__DOCUMENT TEXT__
• • •

Authorities in America are preparing to wage all-out war against smugglers of Ecstasy amid growing evidence of a surge in the circulation of the mood-enhancing drug across the US in big cities and small suburban towns alike.

Long popular in Europe, the drug began to take hold in the US only a few years ago and was initially limited mostly to the rave scene in New York, Miami and Los Angeles. Officials now say the drug has become a commodity in high schools and shopping malls in virtually every state.

The extent of the explosion was spelled out at a three-day conference on Ecstasy in Washington last week. Customs and drugs enforcement officials said that in the past seven months, 8 million pills were seized from traffickers and dealers, more than 20 times the number confiscated for the whole year in 1998.

"The use of Ecstasy has skyrocketed," confirmed Barry McCaffrey, the White House drug policy director. He announced plans to spend $5m (£3m) on an advertising campaign to warn young people against the potential long-term effects that the drug, also called E, can have on the brains of regular users.

Efforts are meanwhile being made to draw up draconian new laws, both at the federal level and in state legislatures, to harden significantly the penalties for those peddling the small pills. The Senate has draft legislation before it named the Ecstasy Anti-Proliferation Act.

A synthetic drug, Ecstasy - or, to use its chemical name, 3-4 methylenedioxymethamphetamine - was not even declared illicit in the US until 1985. By flooding the brain with naturally occurring serotonin, it elicits feelings of immense well-being and sociability. Not associated with either violent or moody behaviour, it is also called the "hug-drug".

There is an accumulating body of scientific research, however, confirming that use of E can damage the brain. Immediate side-effects can include over-heating and a rise in blood pressure. But it is widely seen by its users as essentially benign and physically non-addictive.

The invasion of the drug has drugs and customs agents switching their attention from Latin America to western Europe. An estimated 80 per cent of the Ecstasy pills entering the US are manufactured in the Netherlands, while the smuggling operations have mostly been traced to Israelis.

"It has changed our institutional mindset," Raymond Kelly, the Commissioner of the Customs Service said at the conference. "We were kind of southern-focused, and now we've had to extend our focus to Europe."

Several recent busts have dramatised the drug's new popularity in America and the toughening attitude of the police and politicians. Ten days ago police in Los Angeles seized more than 2 million tablets worth $40m.

In New Jersey, where a new law was enacted in early July making possession and intent to distribute a first-degree crime, police arrested two university students found with a stash of 49,000 Ecstasy pills in a storage garage in the small town of Neptune.

What began as a criminal investigation has now also become a tragedy. Within hours of being taken to a police cell, one of the pair, Kenneth Gregorio, 23, hanged himself using a drawstring from his trousers.

• • •

__DATA SECTION__
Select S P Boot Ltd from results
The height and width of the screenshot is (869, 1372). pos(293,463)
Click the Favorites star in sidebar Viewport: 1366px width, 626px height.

• • •

__REQUEST__
Print everything in the Ecstasy article from "Several recent busts" down to "from his trousers.". Work only from the article on Ecstasy in the US.

__WORKED SOLUTION__
Several recent busts have dramatised the drug's new popularity in America and the toughening attitude of the police and politicians. Ten days ago police in Los Angeles seized more than 2 million tablets worth $40m.

In New Jersey, where a new law was enacted in early July making possession and intent to distribute a first-degree crime, police arrested two university students found with a stash of 49,000 Ecstasy pills in a storage garage in the small town of Neptune.

What began as a criminal investigation has now also become a tragedy. Within hours of being taken to a police cell, one of the pair, Kenneth Gregorio, 23, hanged himself using a drawstring from his trousers.